Blue Stars brings to life the realities of the modern day home front: how to get through the daily challenges of motherhood and holding down a job while bearing the stress and uncertainty of war, when everything can change in an instant. It tells the story of Ellen, a Midwestern literature professor, who is drawn into the war when her legal ward Michael enlists as a Marine; and of Lacey, a proud Army wife who struggles to pay the bills and keep things going for her son while her husband is deployed. Ellen and Lacey cope with the fear and stress of a loved one at war while trying to get by in a society that often ignores or misunderstands what war means to women today. When Michael and Eddie are injured in Iraq, Ellen and Lacey’s lives become intertwined in Walter Reed Army Hospital, where each woman must live while caring for her wounded soldier. They form an alliance, and an unlikely friendship, while helping each other survive the dislocated world of the army hospital. Whether that means fighting for proper care for their men, sharing a six-pack, or coping with irrevocable loss, Ellen and Lacey pool their strengths to make it through. In the end, both women are changed, not only by the war and its fallout, but by each other.
When I first picked up Blue Stars, I didn’t really know what to expect.
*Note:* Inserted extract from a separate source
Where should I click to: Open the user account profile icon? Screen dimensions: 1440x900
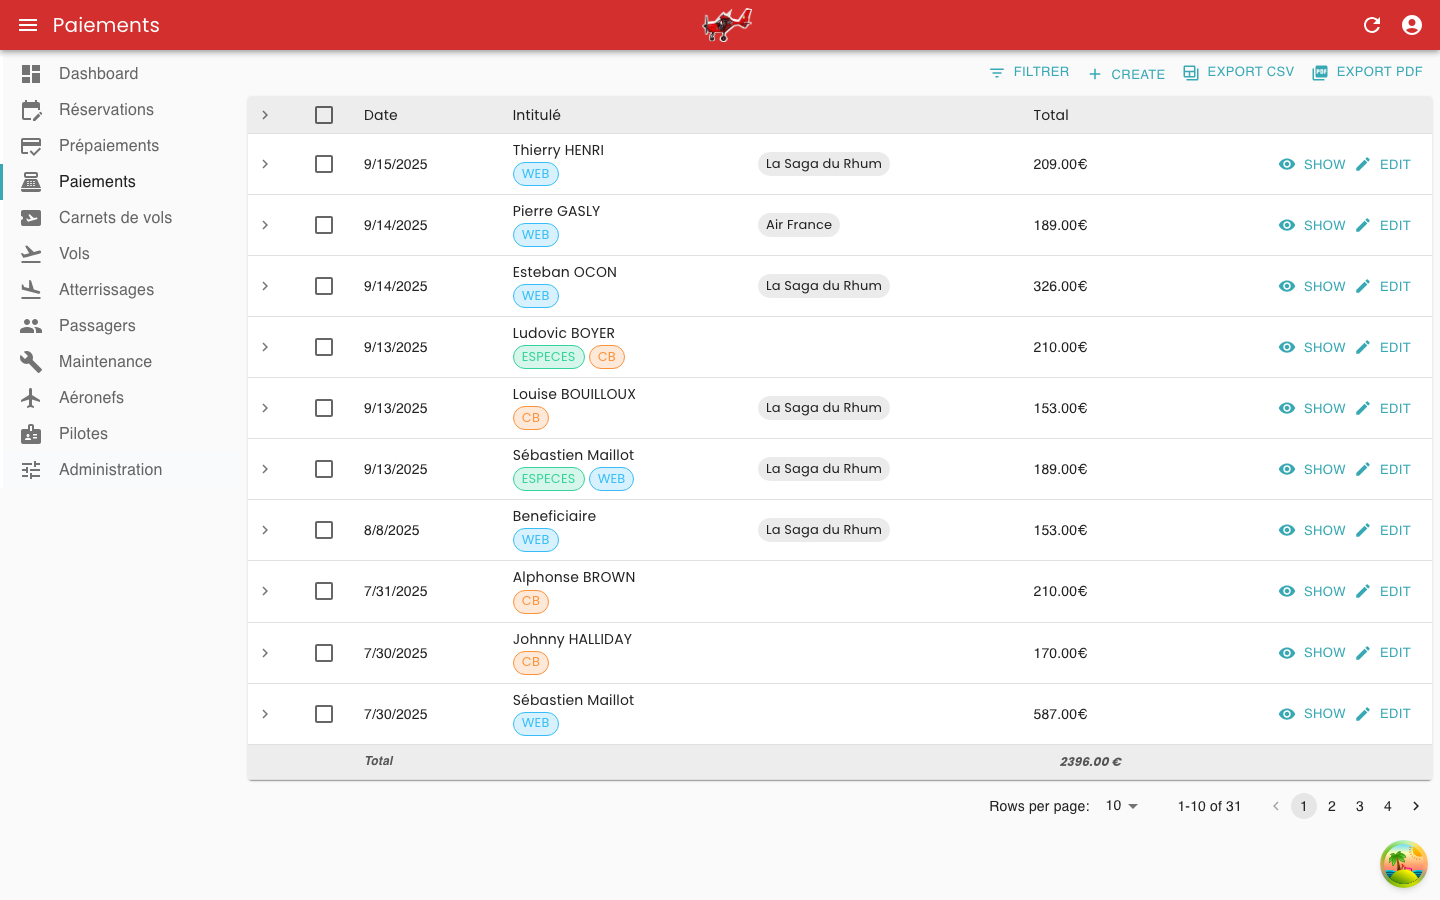click(1412, 25)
I’ve read a lot of novels set during historical wars, but I don’t recall reading one set during modern warfare, so I have nothing to make a direct comparison to, but the themes are so similar no matter what the time period that I was instantly drawn into the story.
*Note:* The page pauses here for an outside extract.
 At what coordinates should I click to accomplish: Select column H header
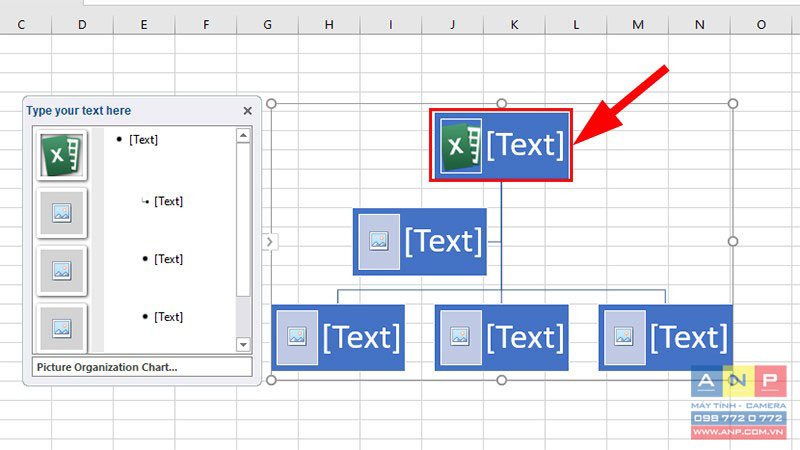point(329,24)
Told in alternating perspectives of the two main characters, Ellen and Lacey, I found myself equally invested in both of their stories, even though as characters they have nothing in common with each other, and I have nothing in common with either of them. Ellen is a successful professor, widowed and mother to two children and guardian to a third, whereas Lacey is one of life’s battlers – a former single mother who married Eddie not so much for love as for security and a sense of belonging. One is very social, the other very introverted, one cool and collected, and the other brash and outspoken, and it was this juxtaposition of two very different characters that I enjoyed the most.
Blue Stars is not particularly plot driven – although there is some discussion about the war in Iraq and of course the journeys that Lacey’s husband and Ellen’s son go through after their injuries, it’s very much a character driven novel. It’s obvious right from the beginning of the novel, where Tedrowe spends a lot of time looking into the intimate family details of Ellen’s family, and then switching to Lacey as she struggles to find her fit in her own life.
There is a lot of time spent on family relationships, but the biggest focus of the book, and the part that I enjoyed the most, was the development of the friendship between Ellen and Lacey. Although they have nothing in common up until the point where they first meet at Walter Reed Army Hospital, their situations draw them together – and their friendship forms as more from necessity and mutual respect for the way each other lives their lives, rather than a personality click. It’s an interesting perspective in a novel, and felt incredibly realistic – they need each other to survive a difficult period, but without the pull of a personality match, the friendship develops differently.
As well as focusing on the characters, Tedrowe also creates some pretty damning, albeit fictional, evidence of how injured armed forces servicemen, and even more so, their families, when they are sent back from the war. From the confusing jargon and multiple social agencies, to the standard of housing and the separation from the rest of their families, although I don’t have enough knowledge to say whether it is realistic or not, I could feel Tedrowe’s passion on the subject throughout her novel.
With multiple themes and layers, very carefully and realistically drawn characters, non-traditional relationships and some very difficult decisions, Blue Stars is an excellent contemporary novel that is both character driven and eye-opening, and if it sounds interesting to you, definitely check it out.